EBay did just that in August when it announced a new fee structure that charges just 35 cents for 30-day fixed-price listings, down from as much as $4 for seven days. In the new structure, eBay now gets most of its fees only after a fixed-price item is sold, bringing it more in line with Amazon, which only charges merchants that sell through Amazon.com a fee after a shopper makes a purchase.
The strategy seems to be working, albeit gradually. By the end of the third quarter of 2008, fixed price listings accounted for 46% of total listings, up from 41% a year earlier. What’s more, the new fees appear to have encouraged merchants to list more items: new listings were up 26% in the third quarter of 2008 from a year earlier.
In another step to attract shoppers, eBay last year introduced a new top-tier category of merchants called diamond sellers. The category, designed for merchants that sell upwards of $500,000 a month, offers special fee discounts and incentives to large, reliable sellers who offer extensive inventory.
EBay didn’t issue a press release about the new program, and it is vague about qualifications for the tier. But Tilenius says diamond merchants pay no listing fees, and the final value of fees paid to eBay after a sale are “negotiated,” which suggests they are lower than eBay’s posted rates.

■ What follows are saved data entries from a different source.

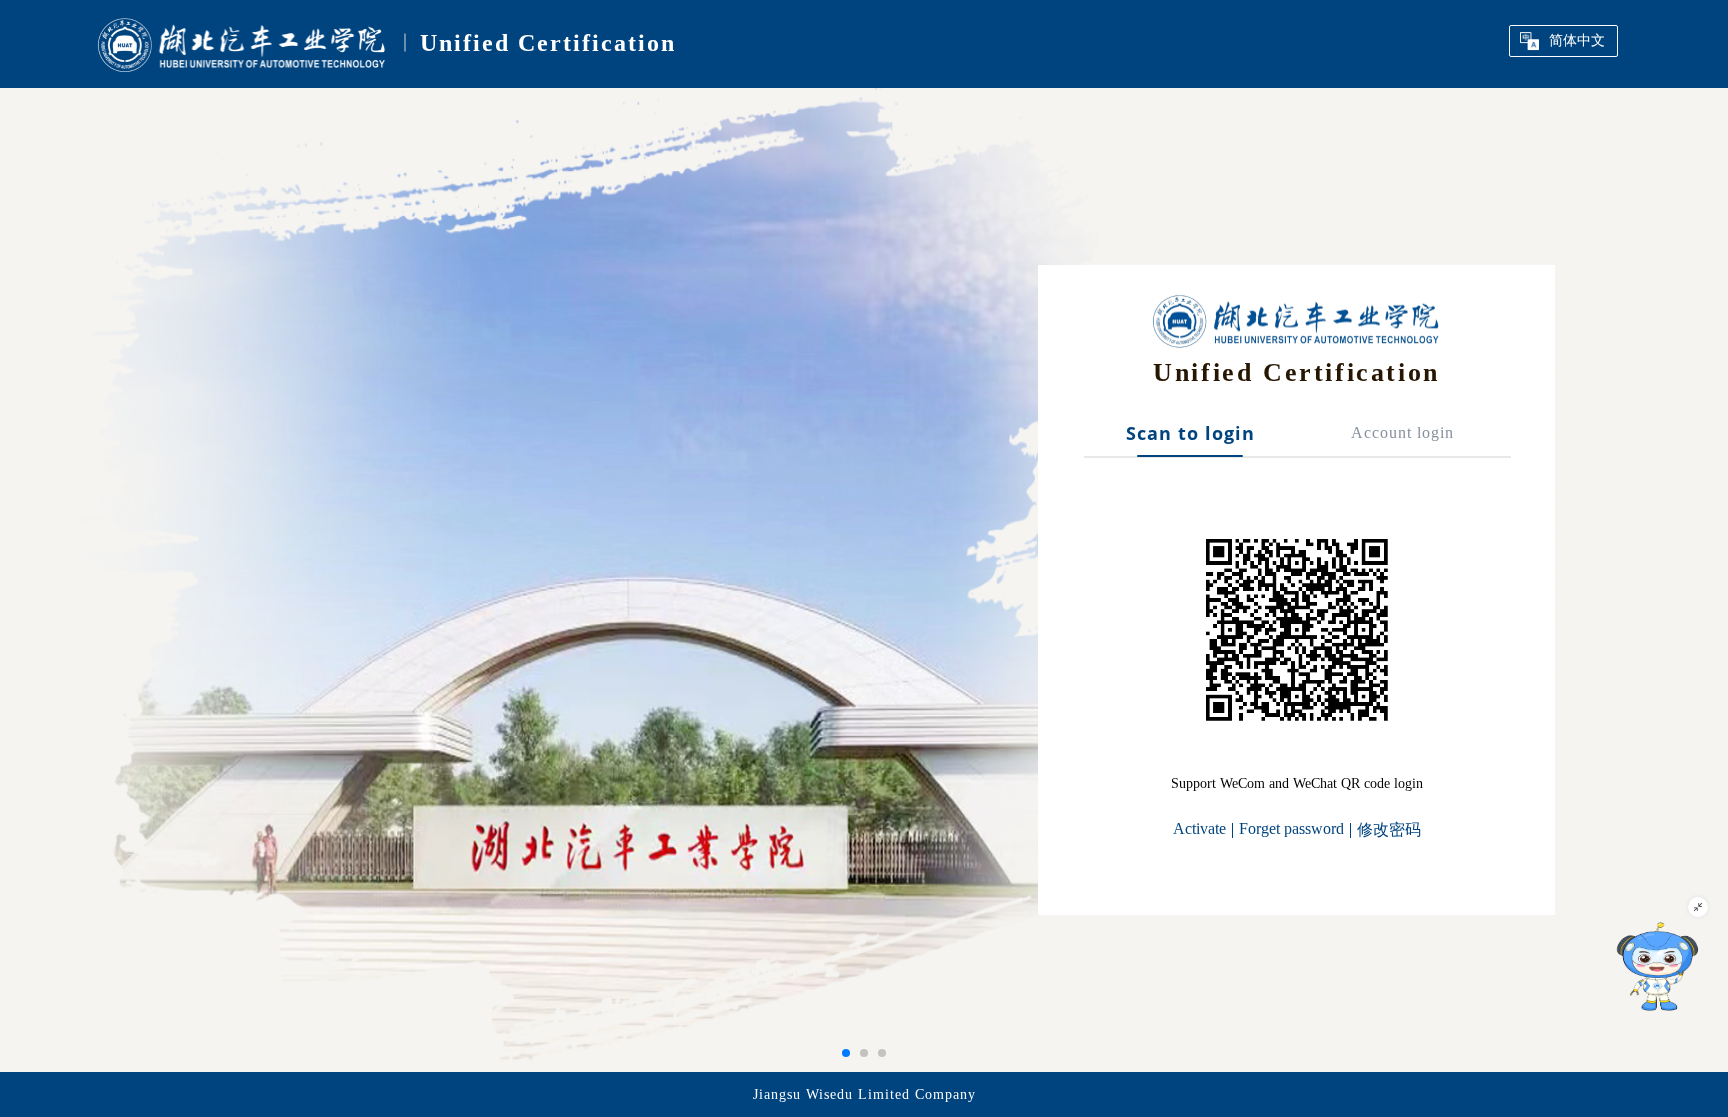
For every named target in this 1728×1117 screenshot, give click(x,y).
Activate (1199, 828)
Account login (1402, 432)
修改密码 (1389, 829)
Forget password (1291, 828)
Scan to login (1190, 434)
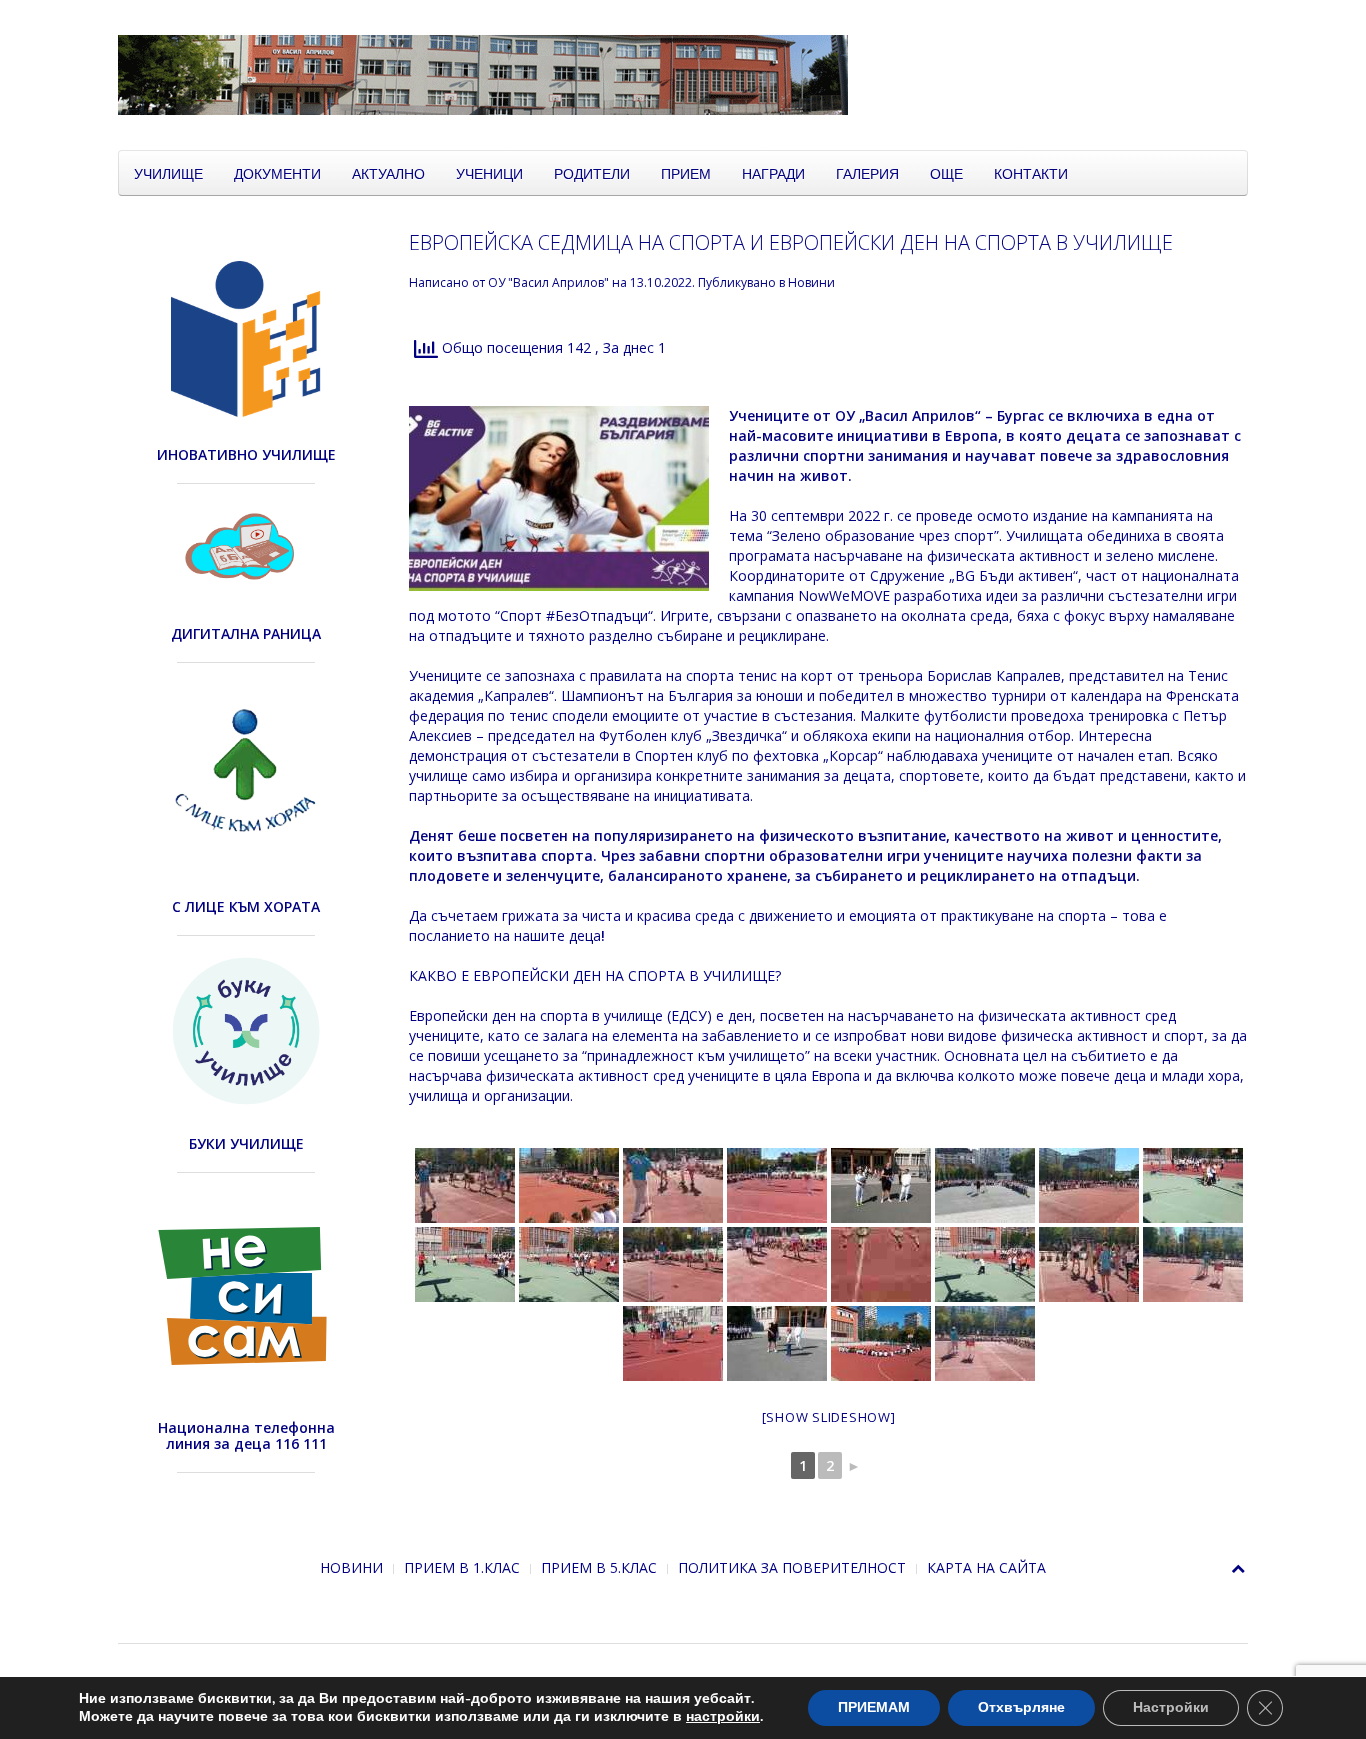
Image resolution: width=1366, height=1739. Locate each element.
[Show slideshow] (829, 1417)
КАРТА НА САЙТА (986, 1567)
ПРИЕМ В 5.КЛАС (599, 1567)
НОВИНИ (351, 1567)
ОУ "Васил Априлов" (548, 282)
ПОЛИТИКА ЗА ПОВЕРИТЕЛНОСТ (792, 1567)
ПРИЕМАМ (874, 1707)
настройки (723, 1717)
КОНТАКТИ (1031, 173)
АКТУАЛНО (388, 173)
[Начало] (618, 73)
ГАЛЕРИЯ (867, 173)
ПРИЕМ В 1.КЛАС (462, 1567)
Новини (811, 282)
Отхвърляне (1021, 1707)
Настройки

Online electronics and general merchandise retailer Buy.com and off-price e-retailer SmartBargains.com are among the first members of the diamond club.
Buy.com started selling on eBay under the radar in late 2007 before eBay announced the special tier, says president and CEO Neel Grover. “We went to them,” Grover says. “We said, ‘We have the second largest catalog of merchandise on the web, and you have the most traffic. Let’s talk.’” Buy.com attracts six million unique visitors each month.
Grover says Buy.com lists on eBay about 1 million products of the 4.5 million items on its own e-commerce site. “It’s all priced the same-it’s our A-stock merchandise,” Grover says. He doesn’t say how Buy.com chooses the items to put on eBay.